With his exuberant and otherworldly poems, Roddy Lumsden has quickly established himself among Britain’s leading younger poets. In this his third book, the filmic tour de force of the title sequence, by turns comic, tragic and fantastic, follows the twists in a maze of madness, love and self-deception, from Edinburgh to Stoke Newington via the Philippines. The collection’s second half brings together new work with some favourite pieces which show why Lumsden is such a popular reader on both the literary and performance circuits.
“One of the most promising poets to have emerged (in the past decade). Lumsden has a nimble wit, formal elegance and great energy.

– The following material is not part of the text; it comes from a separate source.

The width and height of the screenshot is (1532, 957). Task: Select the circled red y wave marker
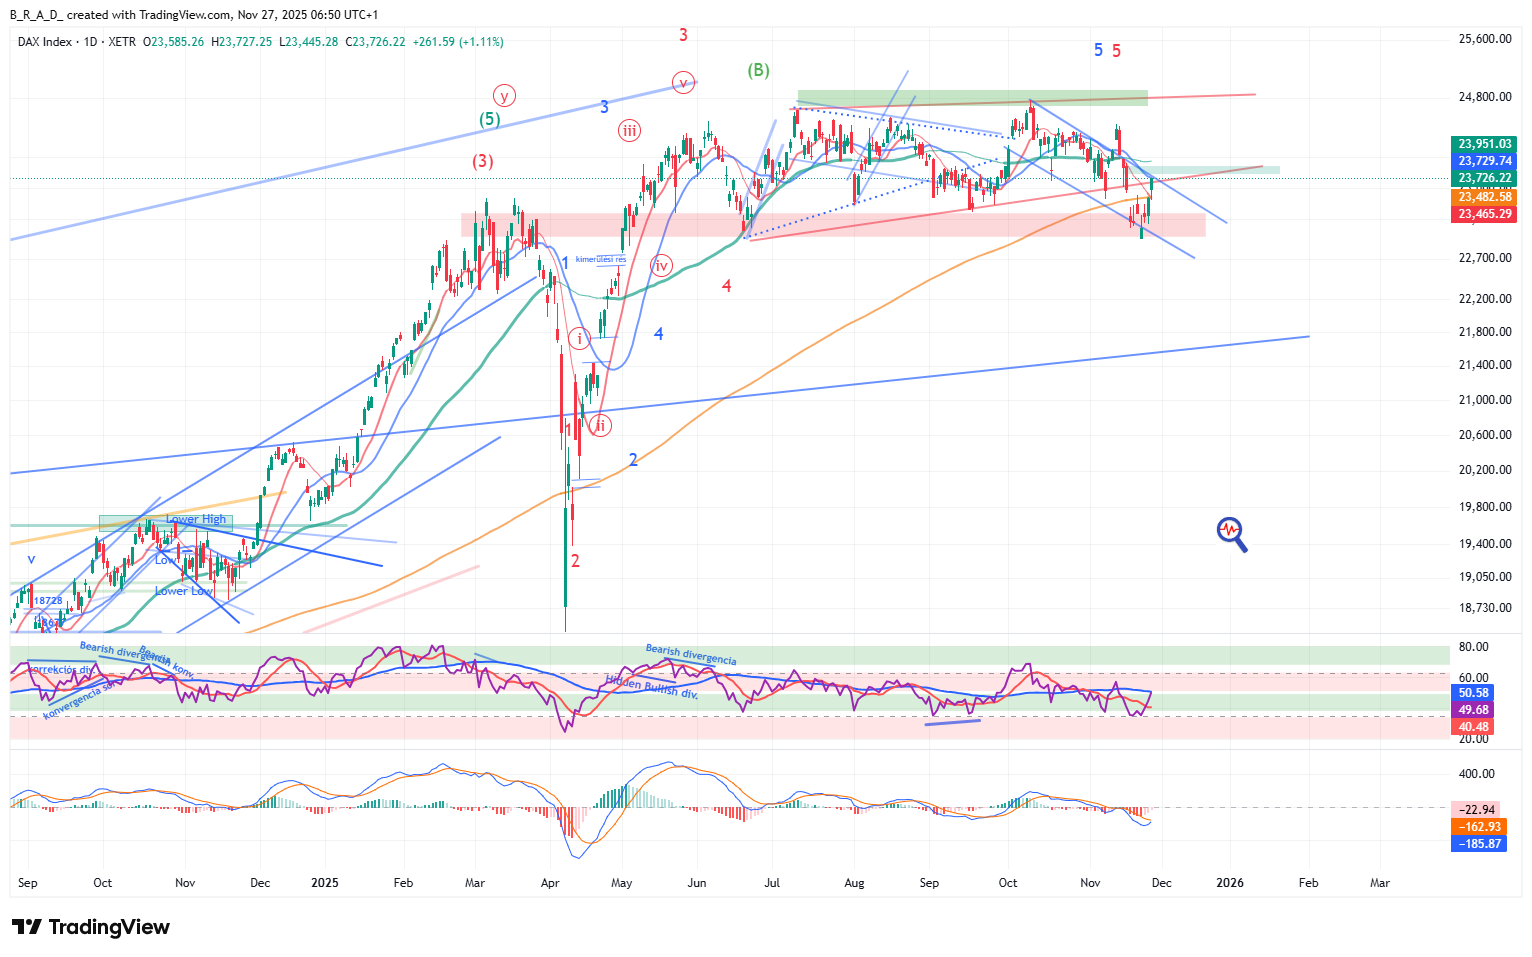[504, 96]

He also has an appealing line in self-dramatization… anyone with the chutzpah to do that is woth watching.” – Poetry Review
“There’s no pinning down Roddy Lumsden. He’s made of mercury. He slithers and flashes, falls on the floor and screams, re-groups in a string of shining droplets, which coalesce before your eyes into a buttonhole for Oscar Wilde… No matter what we are thinking about him, we may be sure he is thinking faster about us. Lumsden is a 21st century wit. He’s hip… Louis MaNeice comes to mind. From the moment you set out with him, going south… it’s a thrilling ride.” – Hugo Williams, PBS Bulletin
“In poem after poem, one is aware that no-one, not even Lumsden himself, has written anything like this before… (He is) one of the very few poets whom one can plausibly compare with Auden… (He) has a temperamental affinity with Auden in that he understands instinctively that writing a poem is, first and foremost, a performance…” – Laurie Smith, Magma
Roddy Lumsden (born 1966) is a Scottish poet, who was born in St Andrews. He has published five collections of poetry, a number of chapbooks and a collection of trivia, as well as editing a generational anthology of British and Irish poets of the 1990s and 2000s, Identity Parade.

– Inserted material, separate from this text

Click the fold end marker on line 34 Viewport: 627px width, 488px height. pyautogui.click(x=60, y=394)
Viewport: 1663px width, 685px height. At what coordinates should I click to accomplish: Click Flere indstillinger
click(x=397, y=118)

Lumsden received an Eric Gregory Award in 1991. His first book Yeah Yeah Yeah was shortlisted for the Forward Prize in the Best First Collection section. His second collection The Book of Love was a Poetry Book Society Choice and shortlisted for the T.S. Eliot Prize and The John Llewellyn Rhys Prize. Roddy Lumsden is Dead followed in 2001, then Mischief Night: New & Selected Poems which was a PBS Recommendation and, in 2009, his fifth collection Third Wish Wasted, poems from which were awarded the Bess Hokin Prize by the Poetry Foundation.
He lives in London where he teaches for The Poetry School. He has done editing work on several prize-winning poetry collections and is currently editing the Pilot series of chapbooks by poets under 30 for Tall Lighthouse. He is organiser and host of the monthly reading series BroadCast in London. In 2010, he was appointed as Commissioning Editor for Salt Publishing.